Zu erledigende Aufgaben -
A. Nenne alles, was das Programm des Filmfestivals laut der Festivalvorschau verspricht.
B. Tippe aus der Festivalvorschau alles von „Eröffnet wird das“ bis hinunter zu „Lago Maggiore kommen.“ unverändert ab.

Lesetext -

______________________________

Vorschau auf das 67. Filmfestival von Locarno. Von Walter Gasperi
Filme von Newcomern und Aussenseitern aus aller Welt im Wettbewerb um den Goldenen Leoparden, Action, Komödien und Feelgood-Movies auf der Piazza Grande, starke Schweizer Präsenz und zahlreiche Stargäste verspricht das Programm des heurigen Filmfestivals von Locarno.
Eröffnet wird das Festival mit Luc Bessons „Lucy“, der schon eine Woche später in den Schweizer Kinos anlaufen wird. Für Starpower zumindest auf der Leinwand werden dabei Morgan Freeman und Scarlett Johanssson sorgen. Letztere spielt eine Drogenkurierin, die übermenschliche Kräfte entwickelt, nachdem versehentlich eine große Menge Drogen in ihren Kreislauf geraten ist. – Persönlich werden die US-Stars aber nicht an den Lago Maggiore kommen.

______________________________

Bereitgestellte Einträge -
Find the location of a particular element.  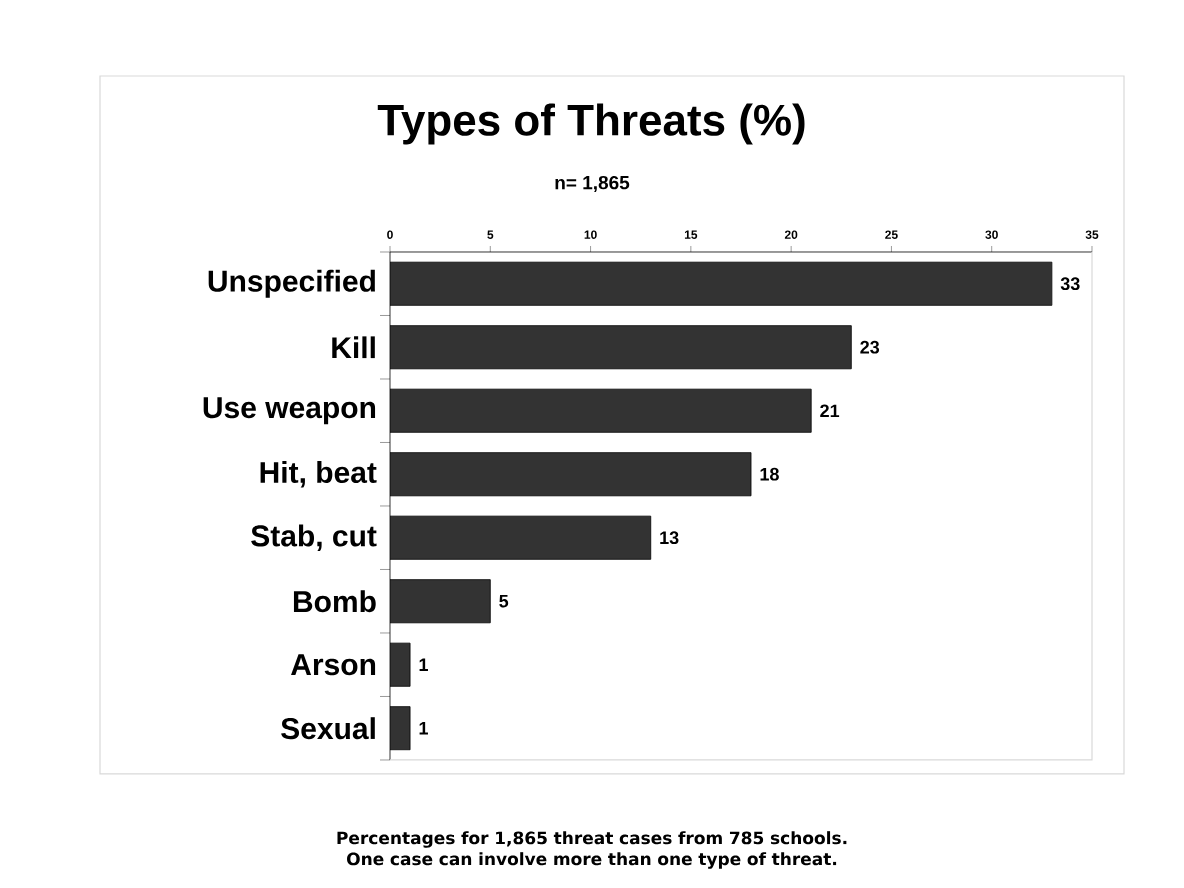

y-tick-label: Arson is located at coordinates (334, 665).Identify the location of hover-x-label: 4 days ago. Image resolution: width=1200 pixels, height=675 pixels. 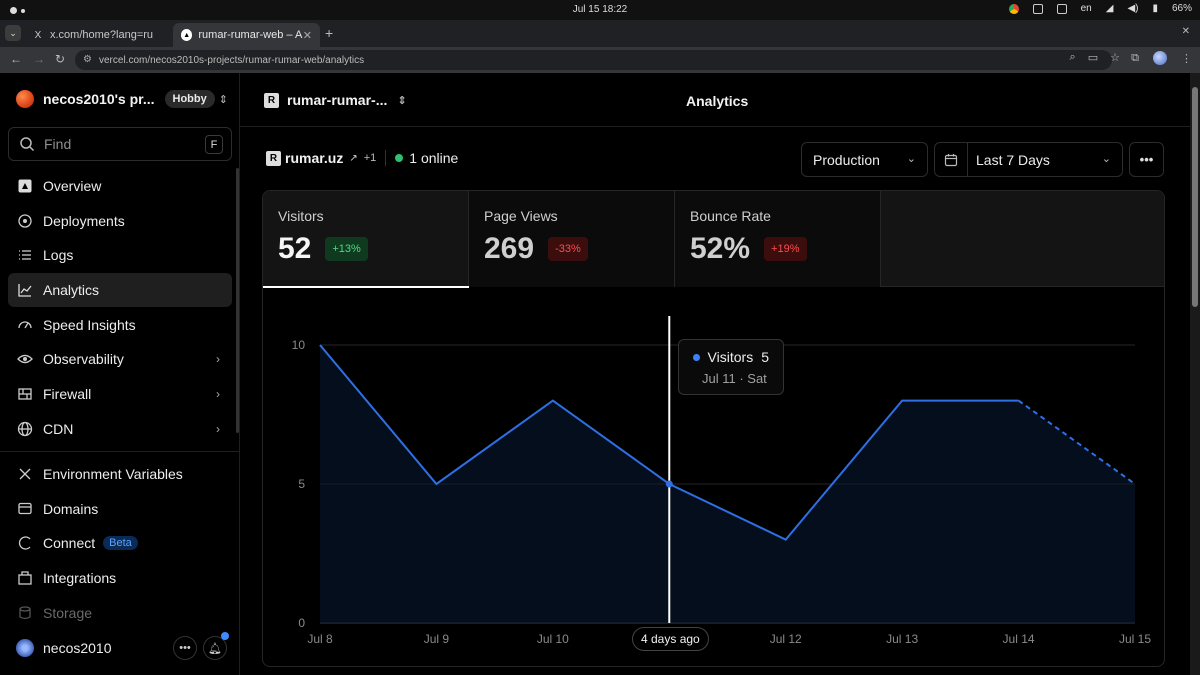
(670, 639).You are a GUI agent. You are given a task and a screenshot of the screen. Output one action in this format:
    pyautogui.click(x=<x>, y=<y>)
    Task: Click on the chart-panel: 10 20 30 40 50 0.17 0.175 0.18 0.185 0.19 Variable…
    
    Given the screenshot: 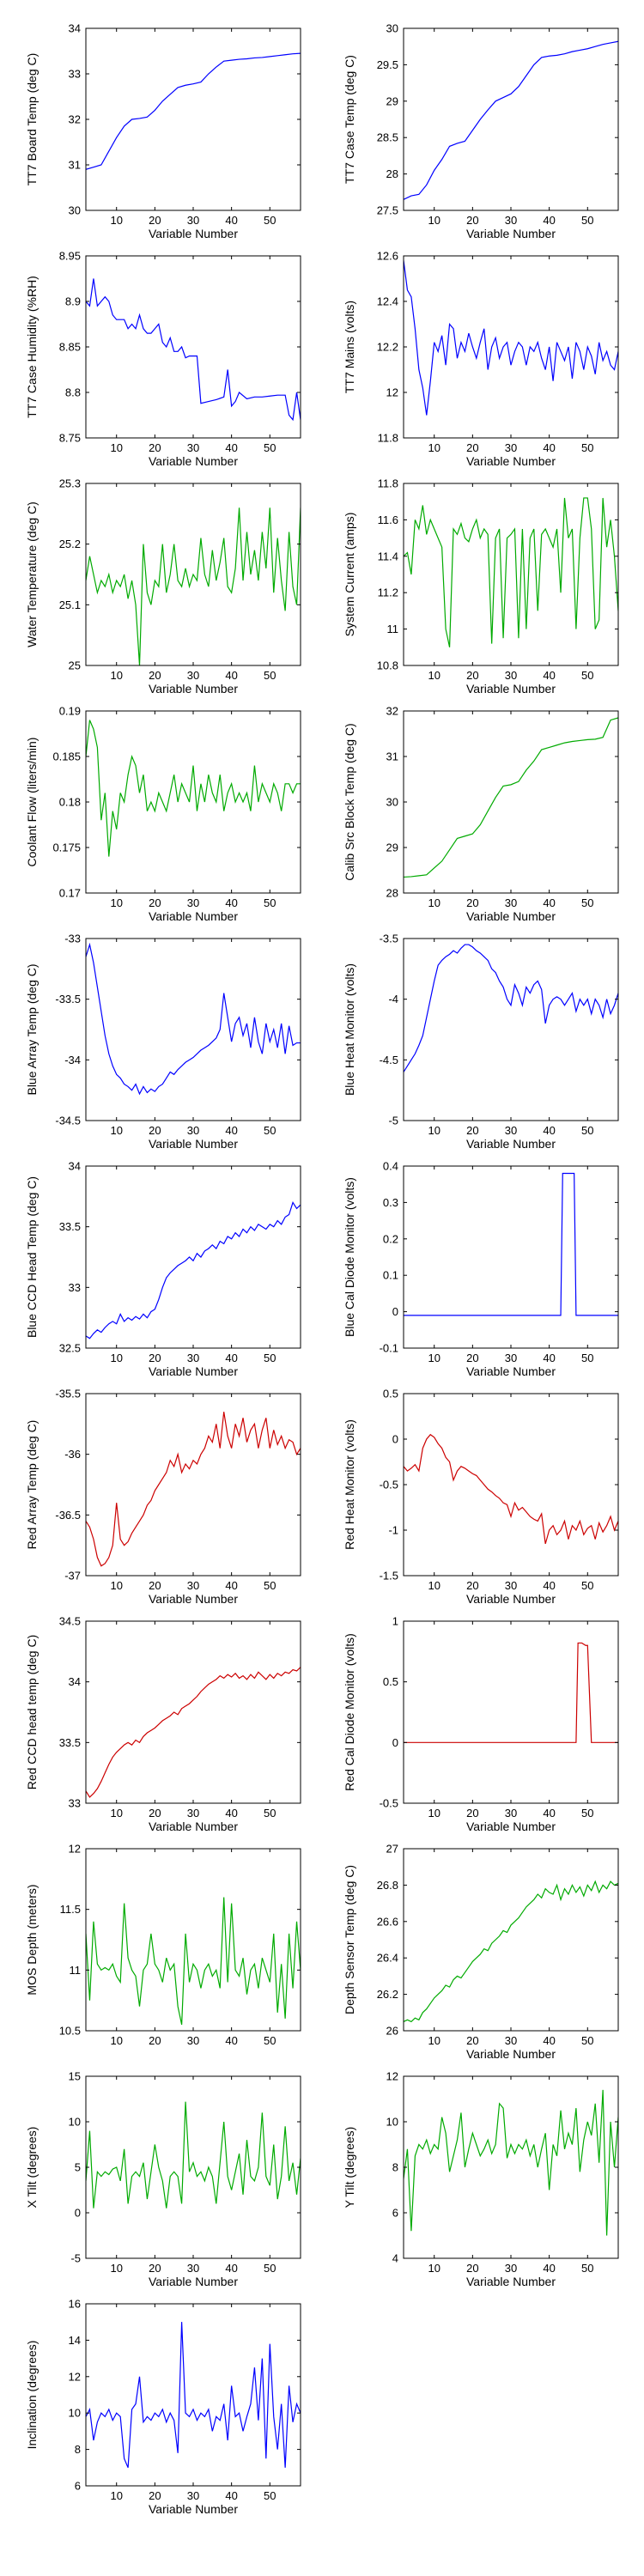 What is the action you would take?
    pyautogui.click(x=163, y=814)
    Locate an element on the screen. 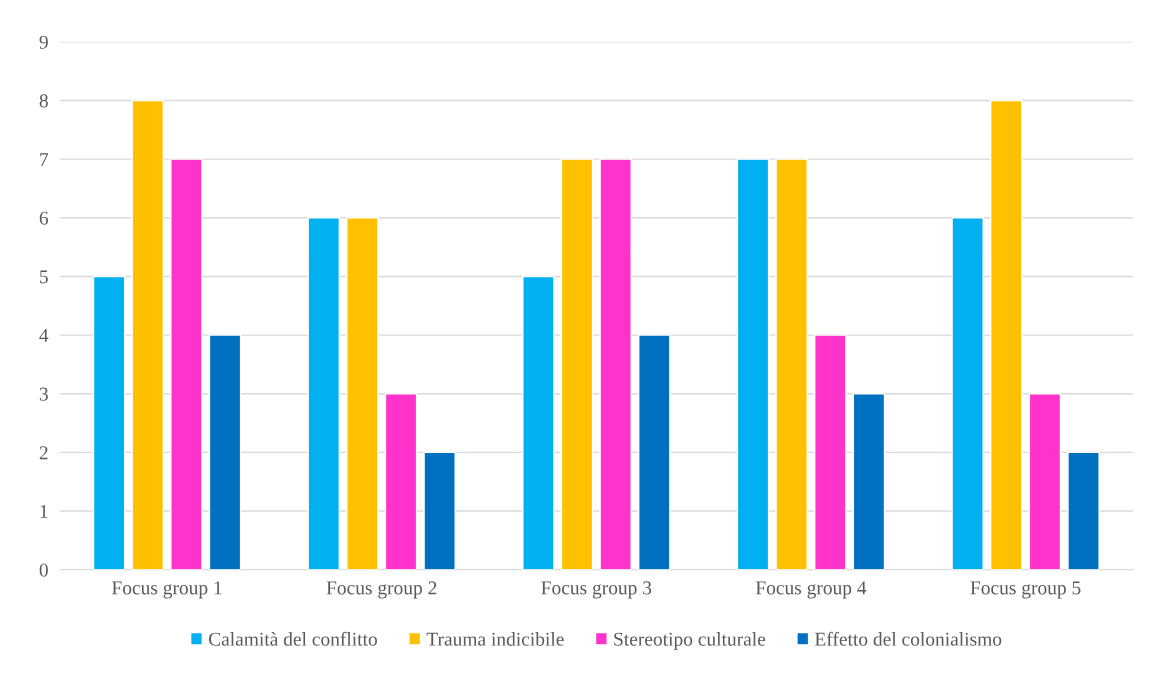 This screenshot has height=675, width=1149. legend-label: Effetto del colonialismo is located at coordinates (908, 638).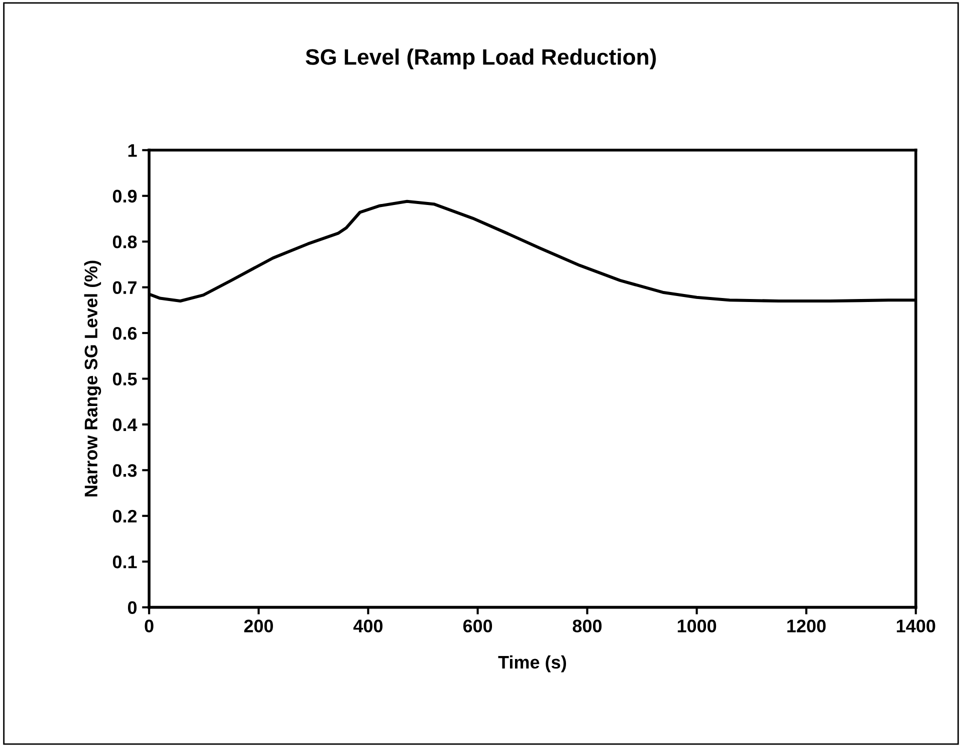 This screenshot has width=962, height=747. What do you see at coordinates (124, 242) in the screenshot?
I see `y-tick-label: 0.8` at bounding box center [124, 242]. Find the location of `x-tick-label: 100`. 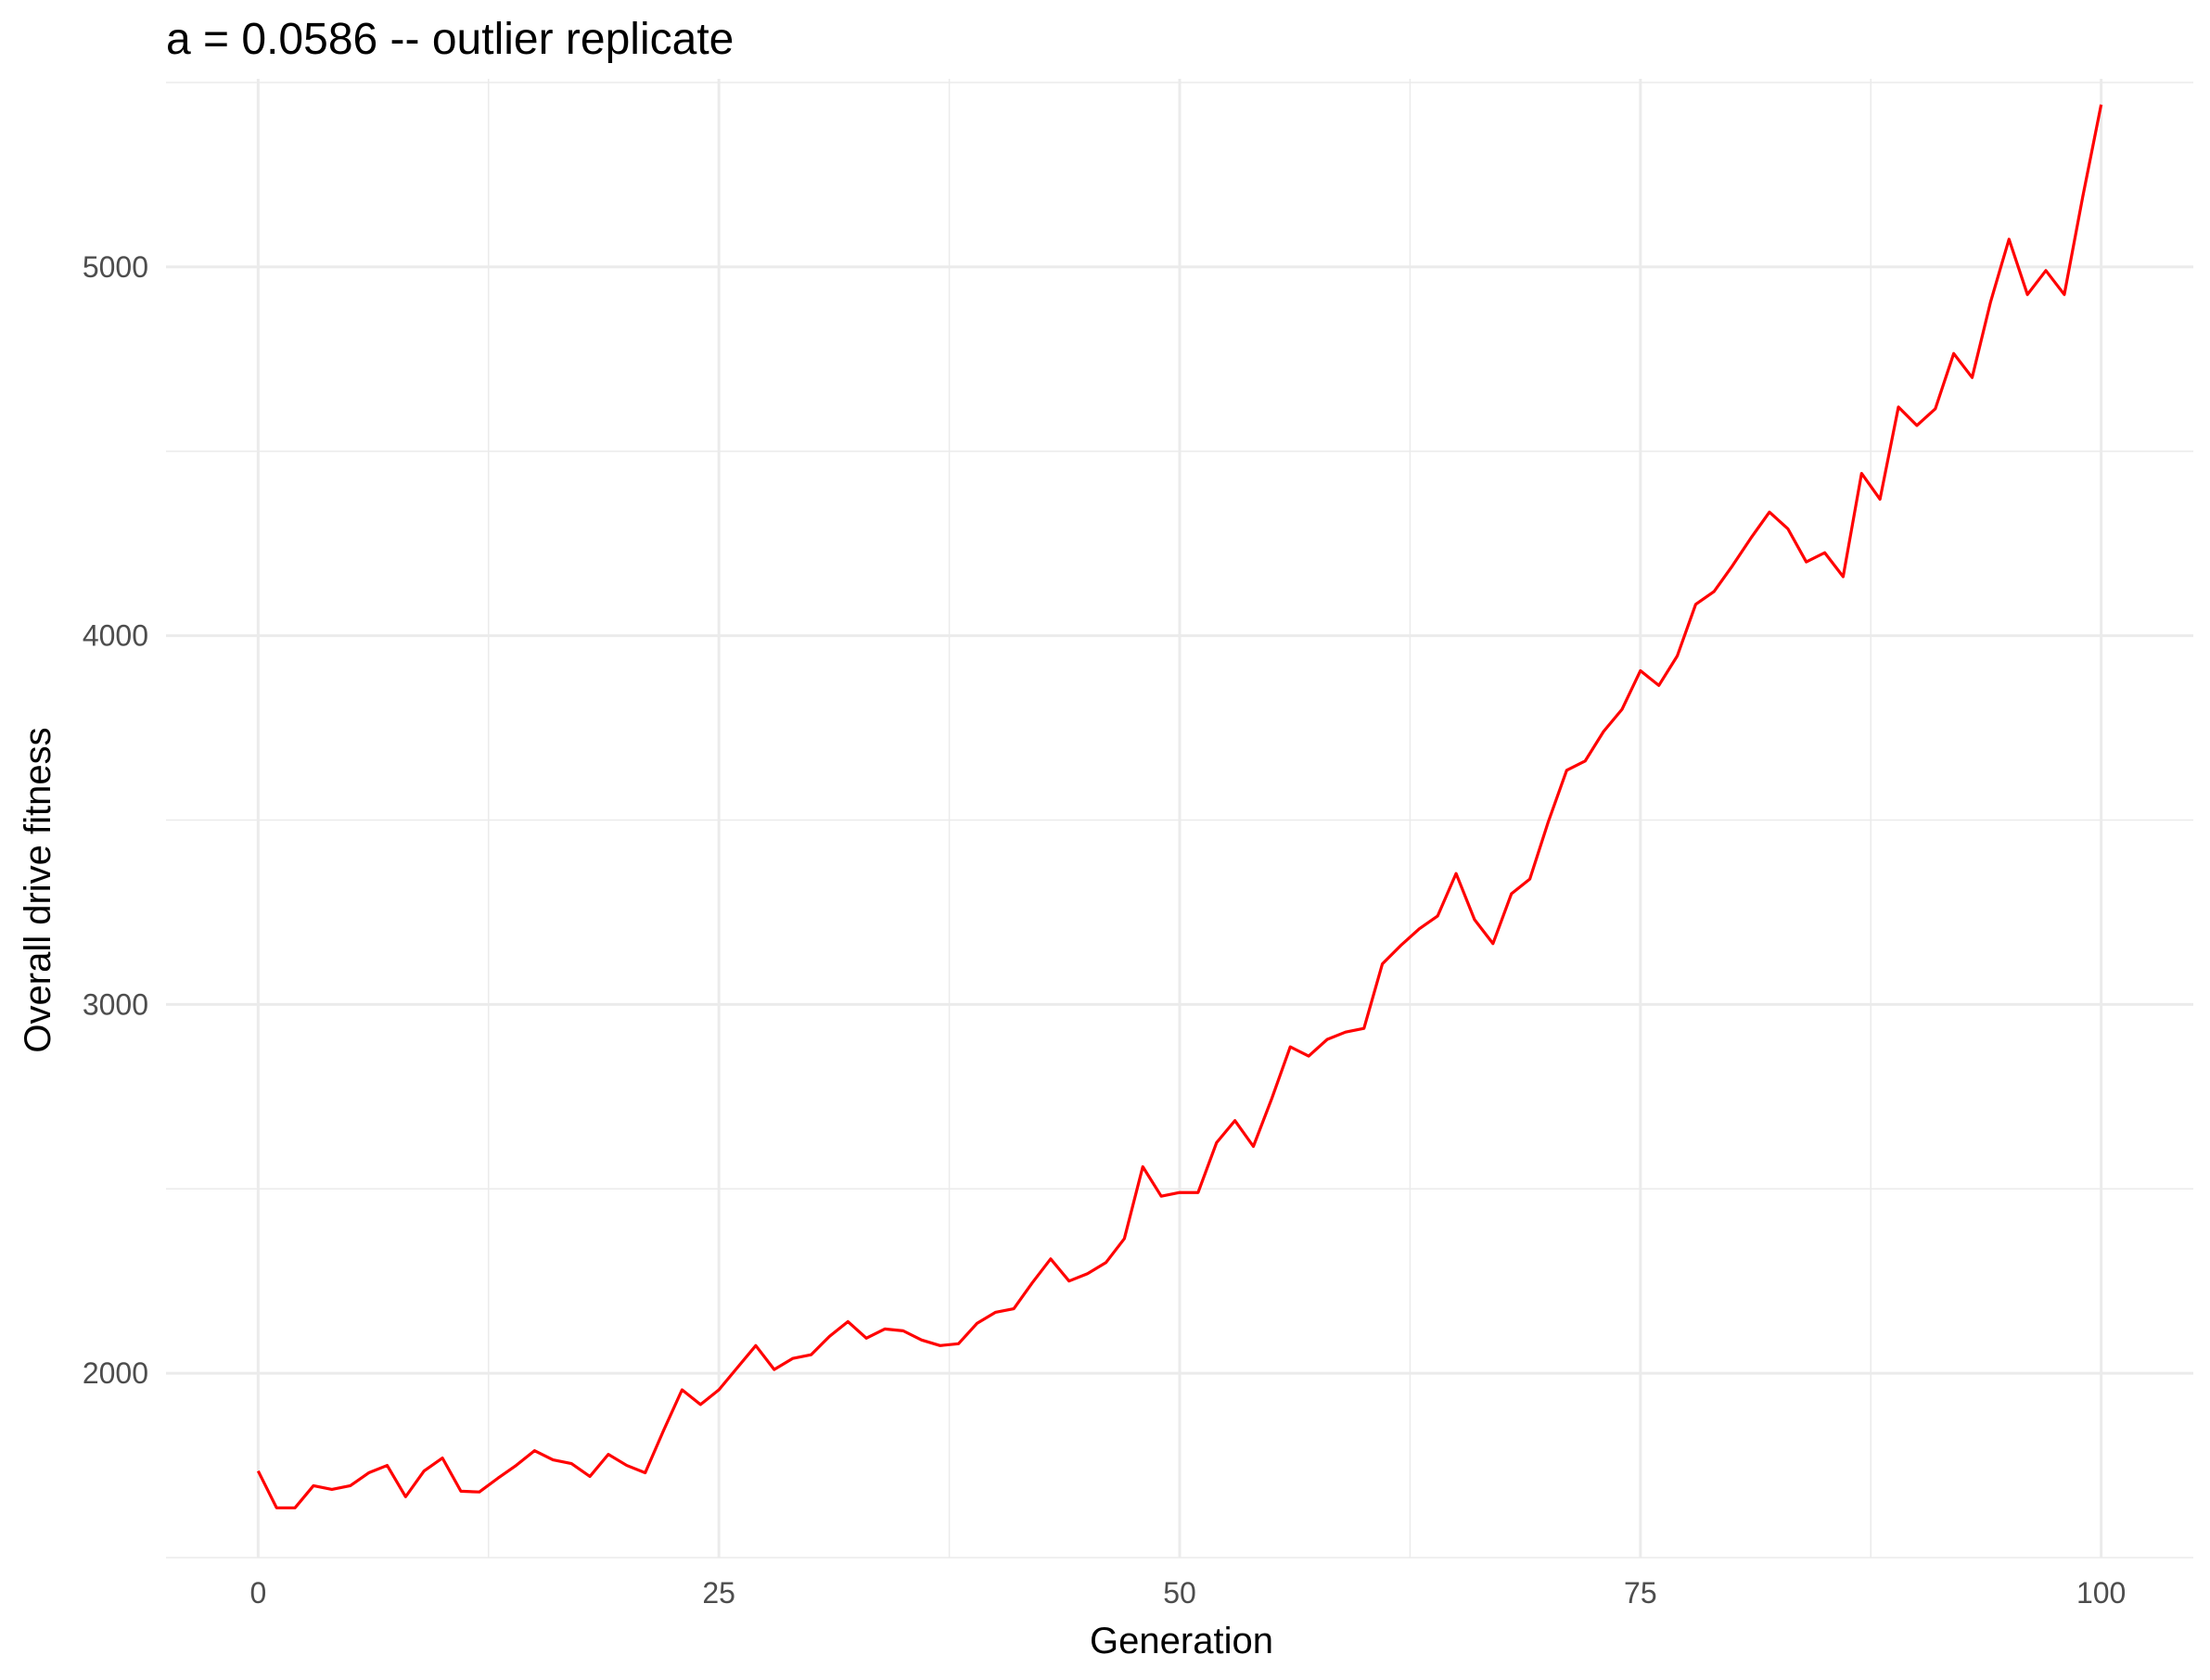

x-tick-label: 100 is located at coordinates (2101, 1593).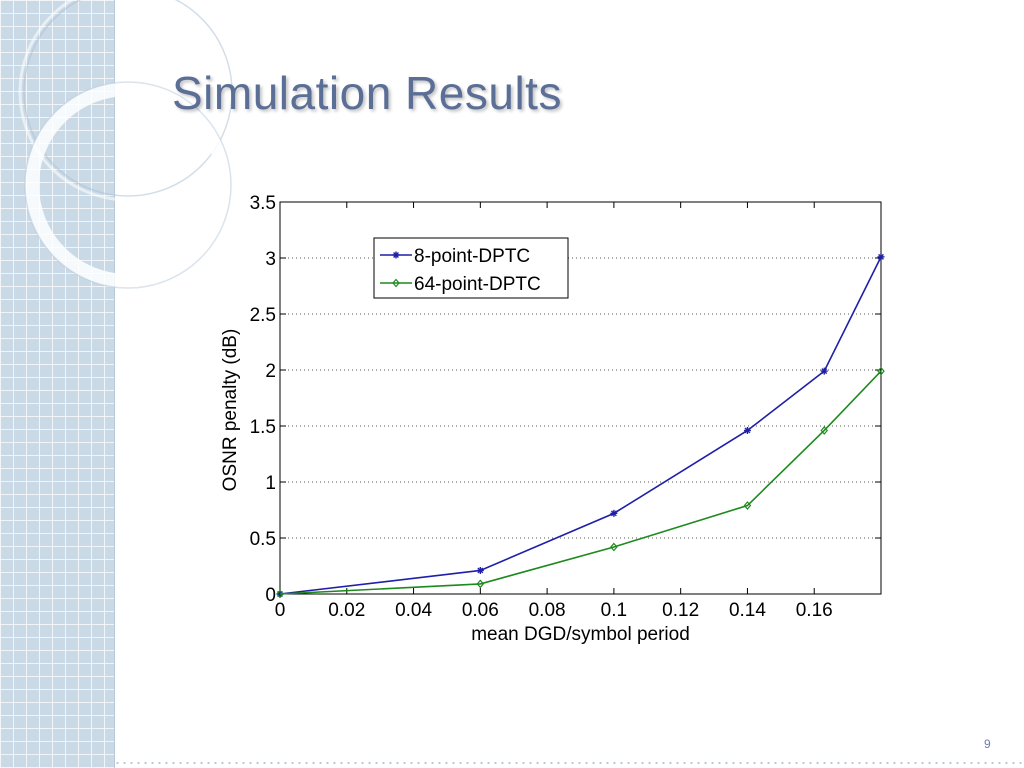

______________________________

Liste der Antworten -
A.
- Filme von Newcomern und Aussenseitern aus aller Welt im Wettbewerb um den Goldenen Leoparden
- Action, Komödien und Feelgood-Movies auf der Piazza Grande
- starke Schweizer Präsenz
- zahlreiche Stargäste

B.
Eröffnet wird das Festival mit Luc Bessons „Lucy“, der schon eine Woche später in den Schweizer Kinos anlaufen wird. Für Starpower zumindest auf der Leinwand werden dabei Morgan Freeman und Scarlett Johanssson sorgen. Letztere spielt eine Drogenkurierin, die übermenschliche Kräfte entwickelt, nachdem versehentlich eine große Menge Drogen in ihren Kreislauf geraten ist. – Persönlich werden die US-Stars aber nicht an den Lago Maggiore kommen.